Obsesif-kompulsif kişilik bozukluğu duygusal katılık, düzenlilik, ısrarcılık, inatçılık ve kararsızlıkla karakterizedir. Bozukluğun asıl özelliği mükemmeliyetçilik ve esneksizliğin ısrarcı örneğidir. ICD-10’da bu bozukluk anankastik kişilik bozukluğu olarak adlandırılmıştır.
Erkeklerde kadınlardan daha fazla görülür, büyük çocuklarda daha çok tanı konur. Hastaların geçmişlerinde katı disiplinle büyütülme sıklıkla bulunur.
Savunma mekanizması olarak rasyonalizasyon (akla uygunlaştırma), izolasyon (yalıtma), entellektüalizasyon (düşünselleştirme), reaksiyon-formasyon (karşıt tepki kurma) ve undoing (yapıp-bozma) kullanırlar.
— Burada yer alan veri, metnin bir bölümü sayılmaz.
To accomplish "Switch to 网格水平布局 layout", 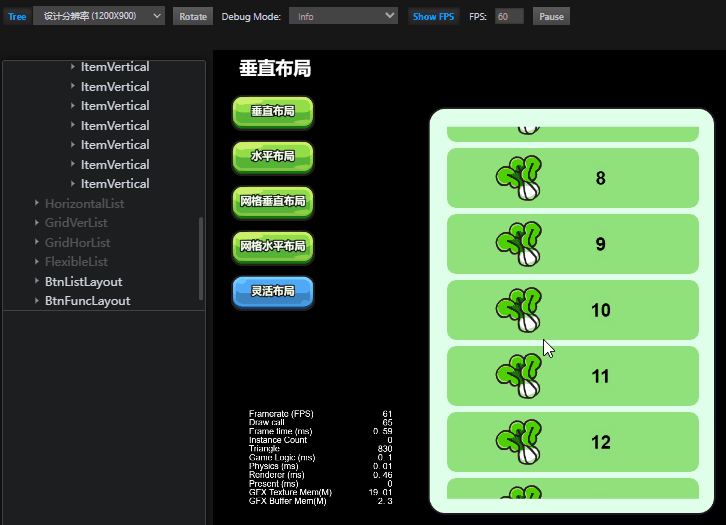I will (x=273, y=247).
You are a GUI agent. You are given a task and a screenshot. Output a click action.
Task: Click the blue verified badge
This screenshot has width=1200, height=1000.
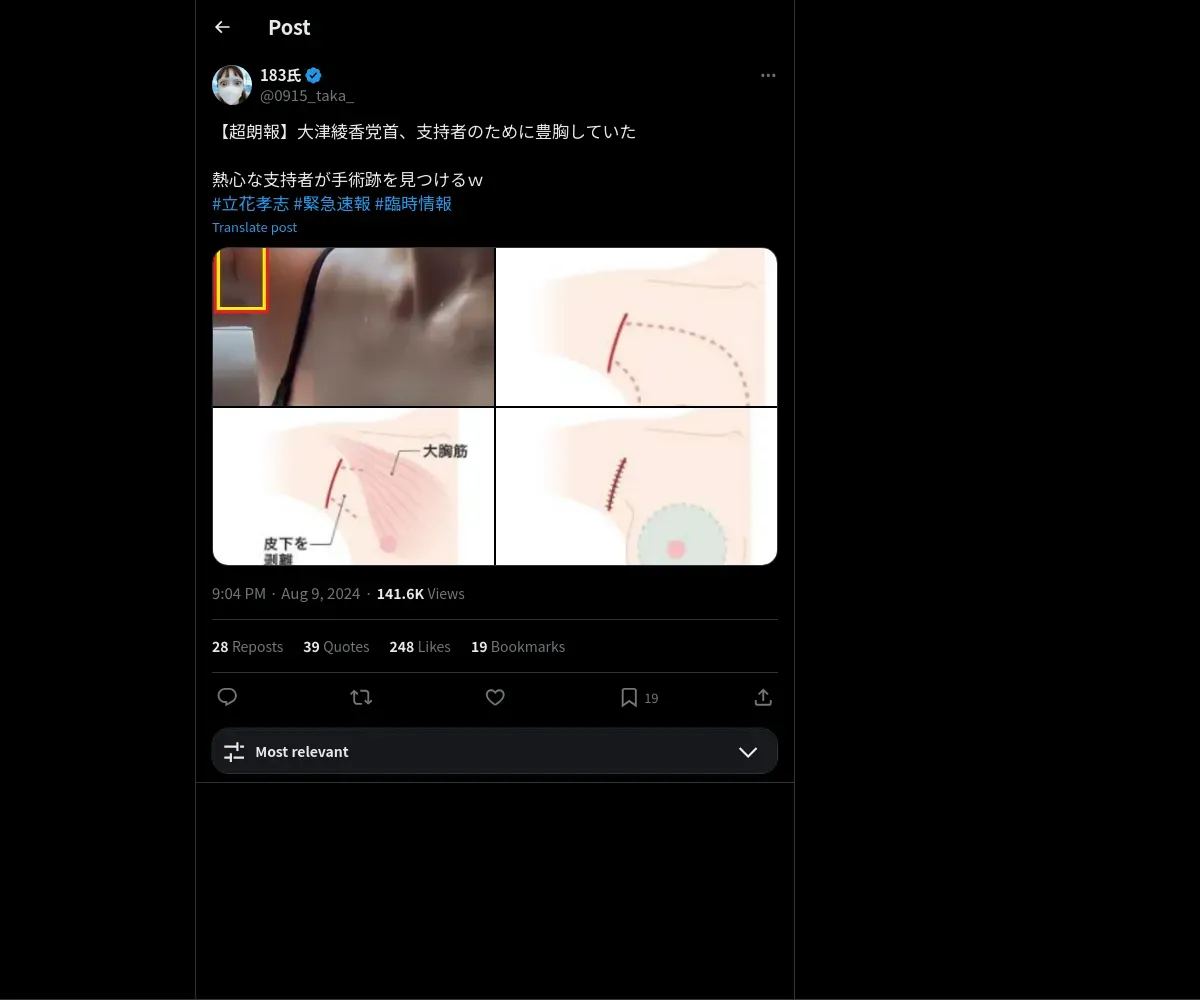click(x=314, y=75)

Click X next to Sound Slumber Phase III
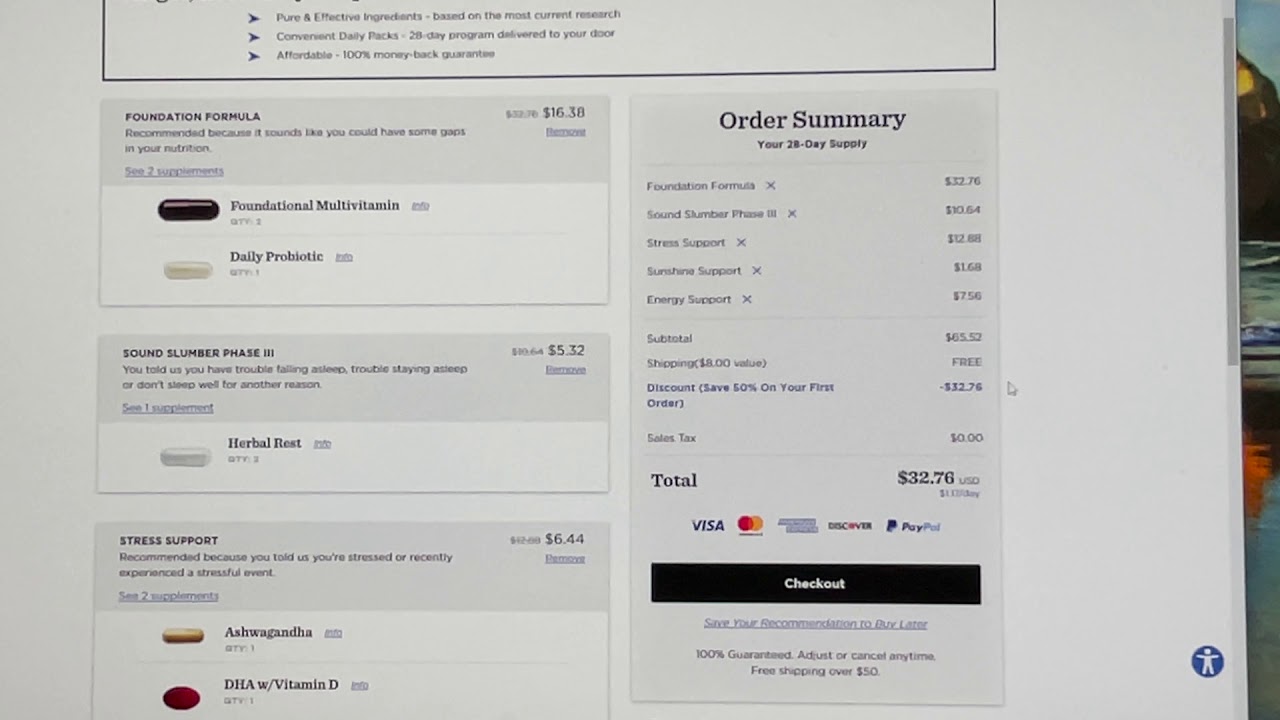coord(791,214)
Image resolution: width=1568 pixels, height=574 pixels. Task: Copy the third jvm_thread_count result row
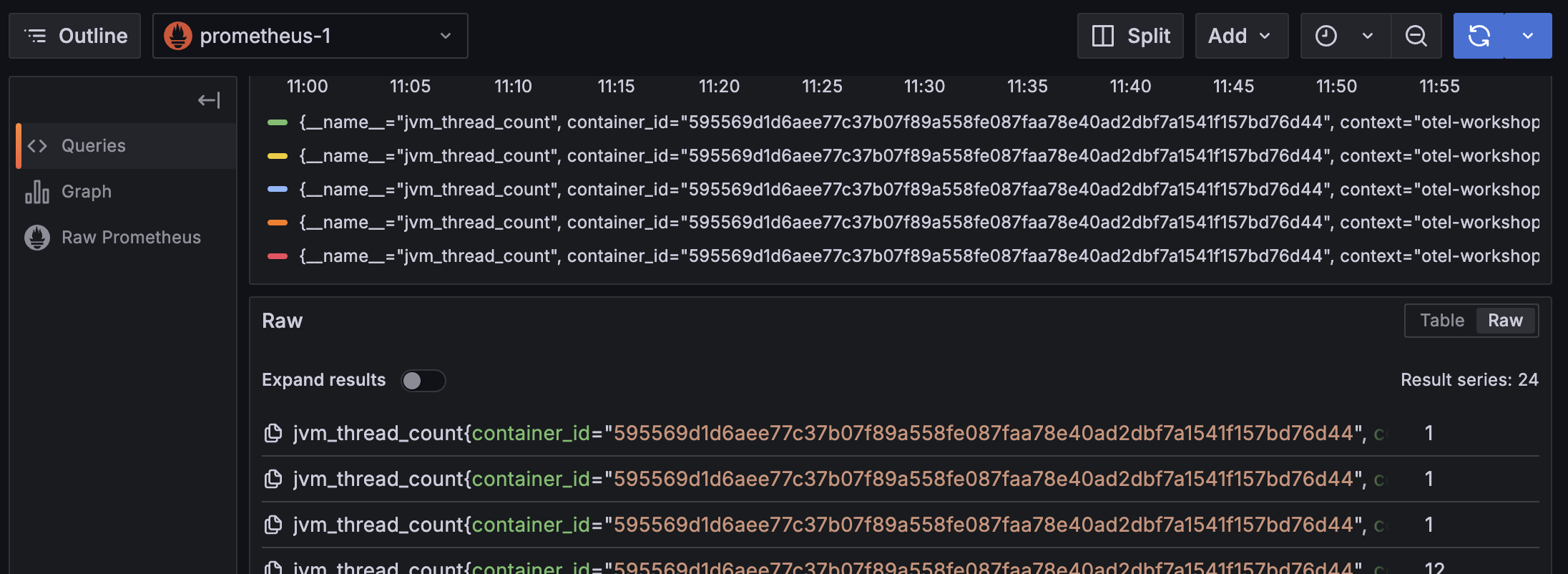coord(273,525)
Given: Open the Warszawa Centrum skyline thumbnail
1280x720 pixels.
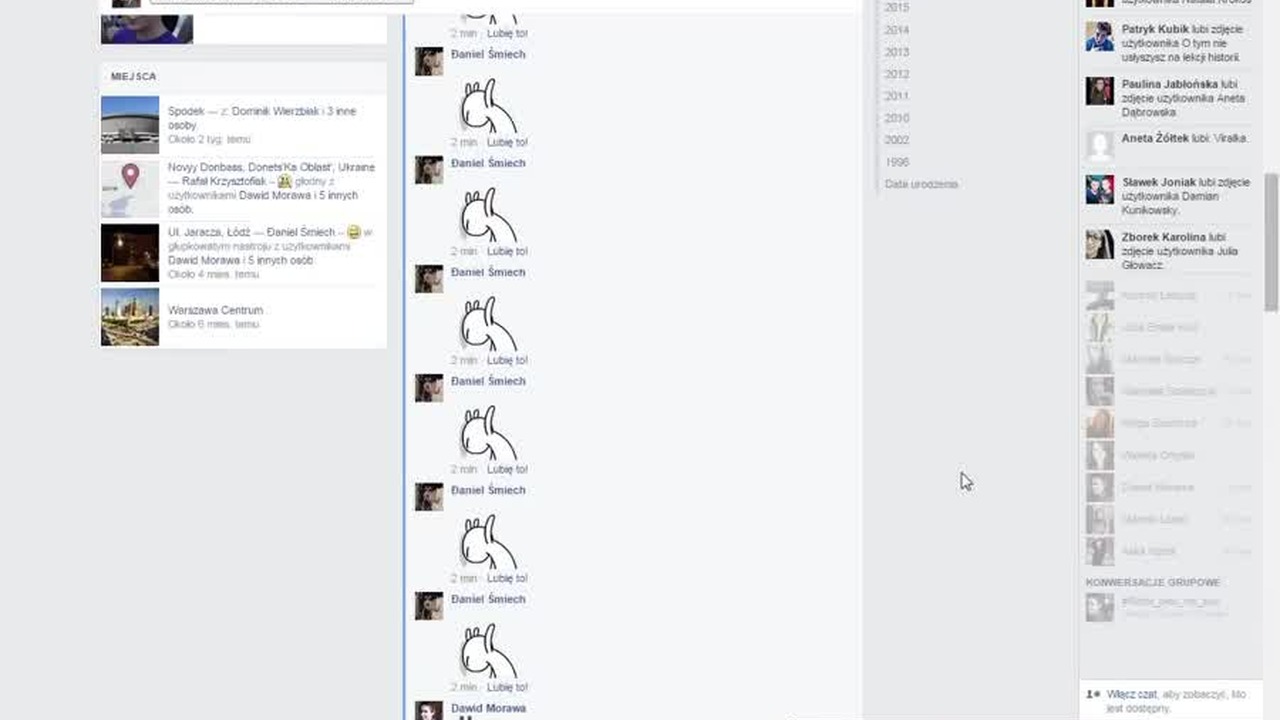Looking at the screenshot, I should tap(130, 317).
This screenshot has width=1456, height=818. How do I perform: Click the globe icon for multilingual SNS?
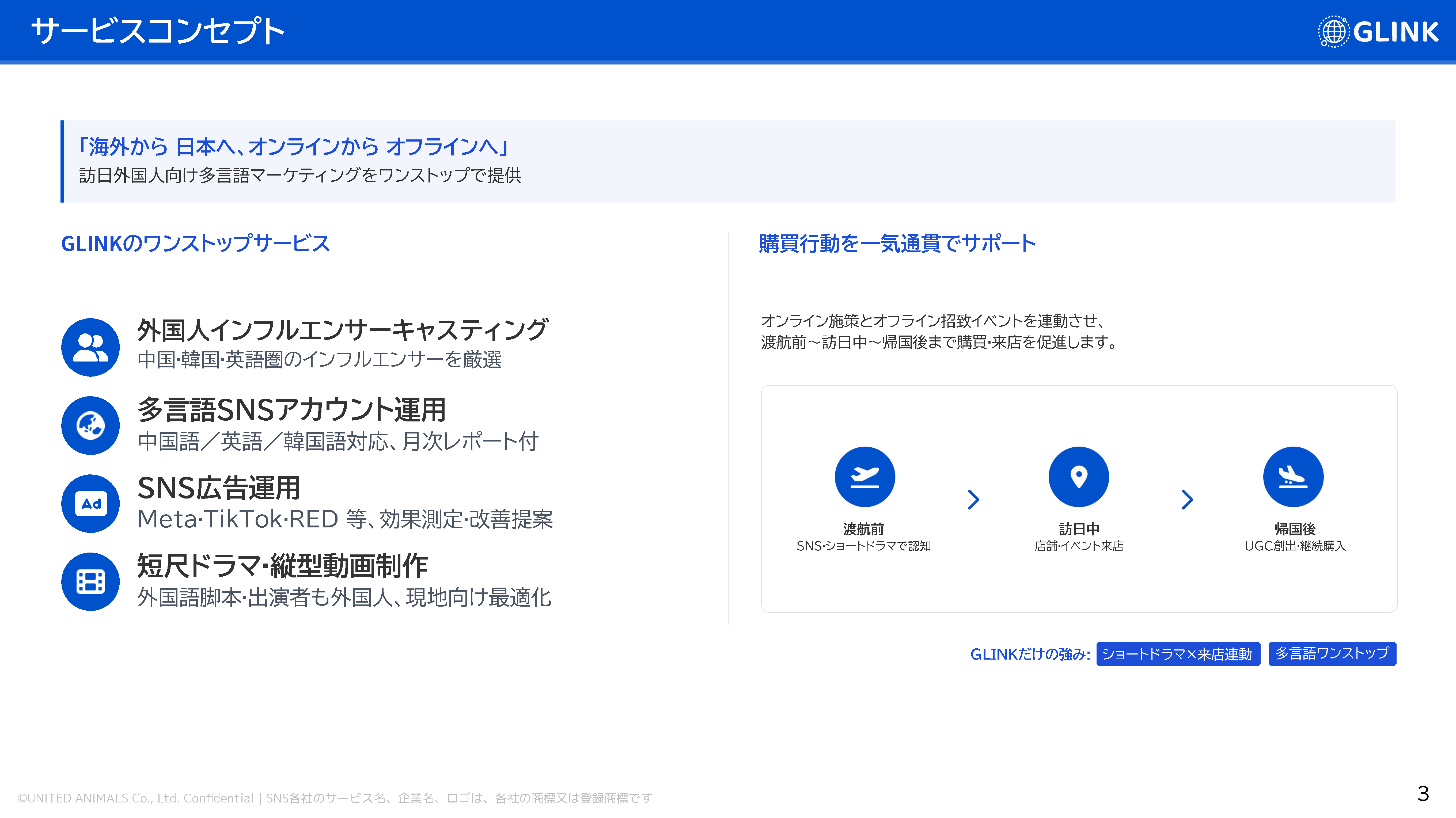[90, 425]
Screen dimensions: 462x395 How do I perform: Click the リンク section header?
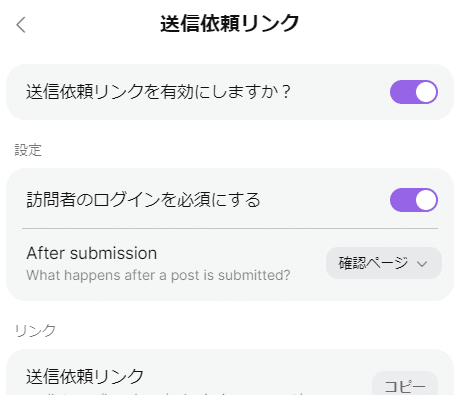35,331
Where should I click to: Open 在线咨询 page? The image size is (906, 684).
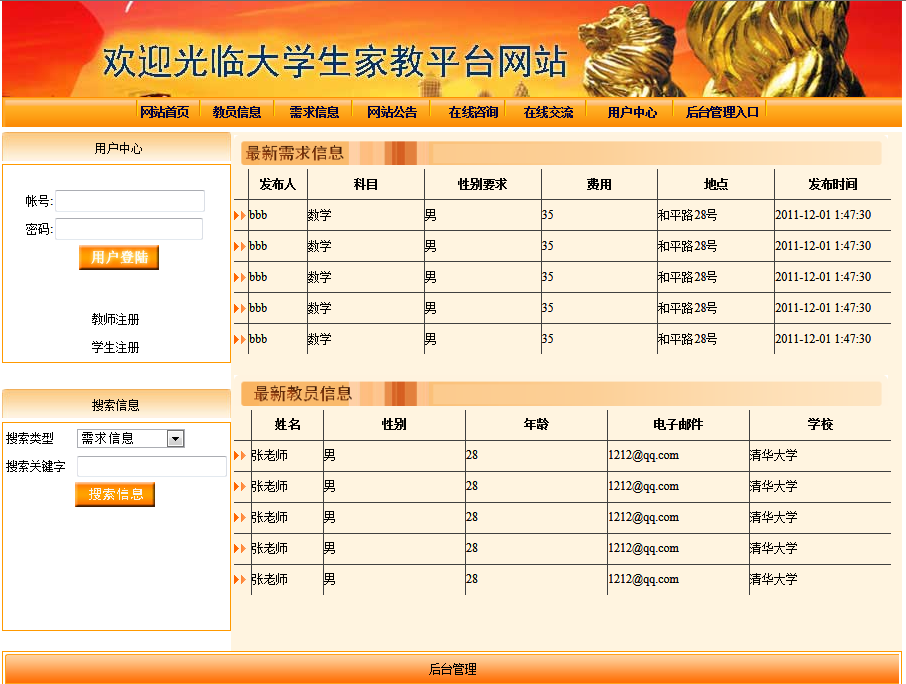coord(473,112)
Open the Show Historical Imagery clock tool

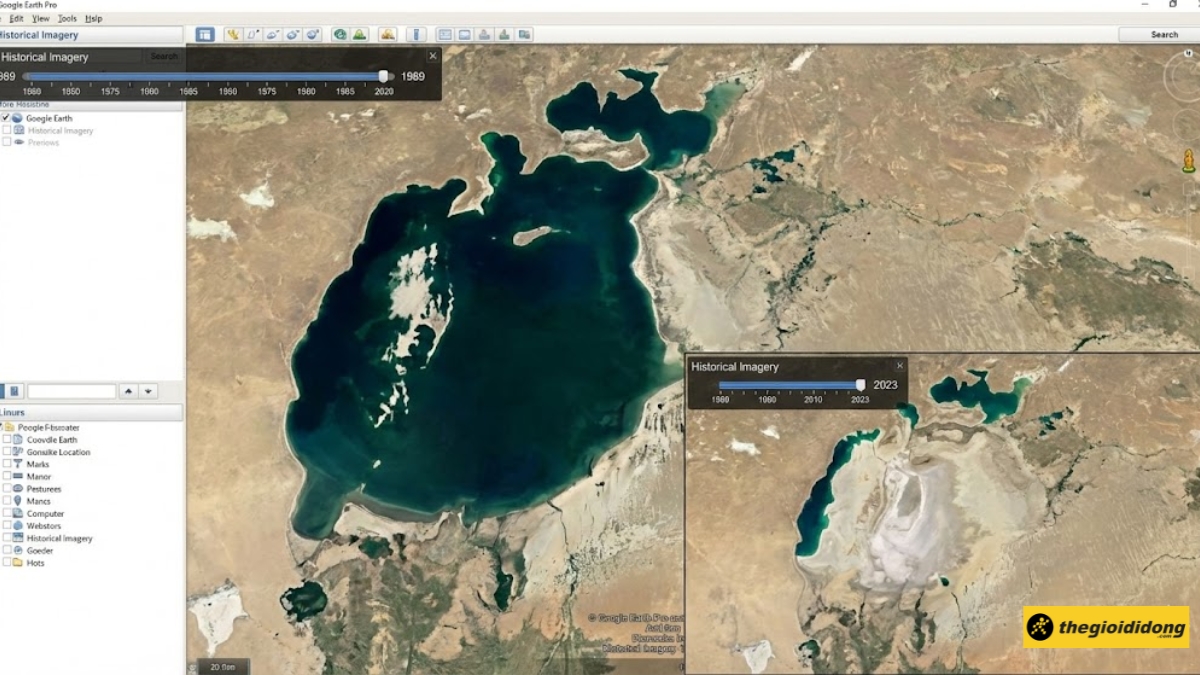click(x=337, y=33)
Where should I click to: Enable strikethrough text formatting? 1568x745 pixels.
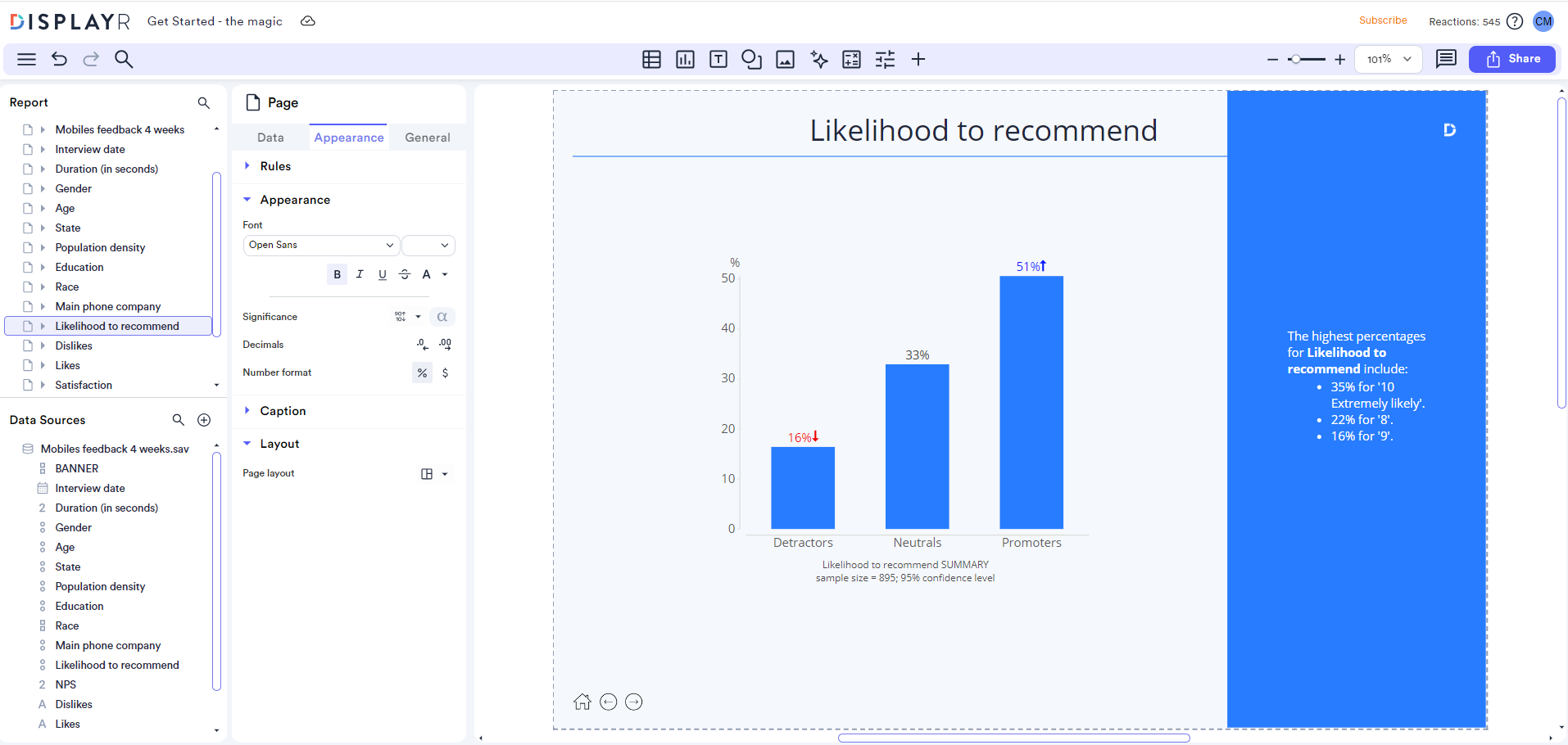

Obsesif-kompulsif kişilik bozukluğu olan kişilerin kurallarla, düzenlilikle, temizlikle, ayrıntılar ve mükemmeli başarmakta aşırı uğraşları vardır. Bu özellikler tüm kişiliğin genel yapılanmasını açıklayabilir. Bu gibi kişiler resmidir ve mizah duyarlılıkları olmayan kişilerdir. Esneklikleri yoktur ve tolerasyon göstermezler. Uzun süre çalışma kapasiteleri vardır, alışılmış olarak sürdürürler ve uyamayacakları değişiklikleri istemezler.
İnsanlara soğukturlar, uzlaşmayı beceremezler ve isteklerini gerçekleştirmek için başkalarını zorlarlar. Her nasılsa, kendilerinden daha güçlü olarak gördükleri kişilere büyük bir hevesle kibarlık gösterirler ve otorite karşısında isteklerini gerçekleştiriler. Hata yapmaktan korktukları için karar vermekte kararsız ve tekrarcıdırlar. Buna rağmen stabil evlilikleri ve mesleki yeterlilikleri belirgindir, az arkadaşları vardır.
Obsesif-kompulsif kişilik bozukluğunun gidişi değişkendir ve önceden kestirilemez. Diğer kişilik bozukluklarına benzemeyen obsesif-kompulsif kişilik bozukluğu olan hastalar hastalıklarının farkındadırlar ve kendilerini tedavi arayışına girerler. Serbest çağrışım ve yol gösterici (direktif) olmayan terapi aşırı eğitilen ve sosyalleşen obsesif-kompulsif kişilik bozukluğu olan hastada çok fazla değerlidir.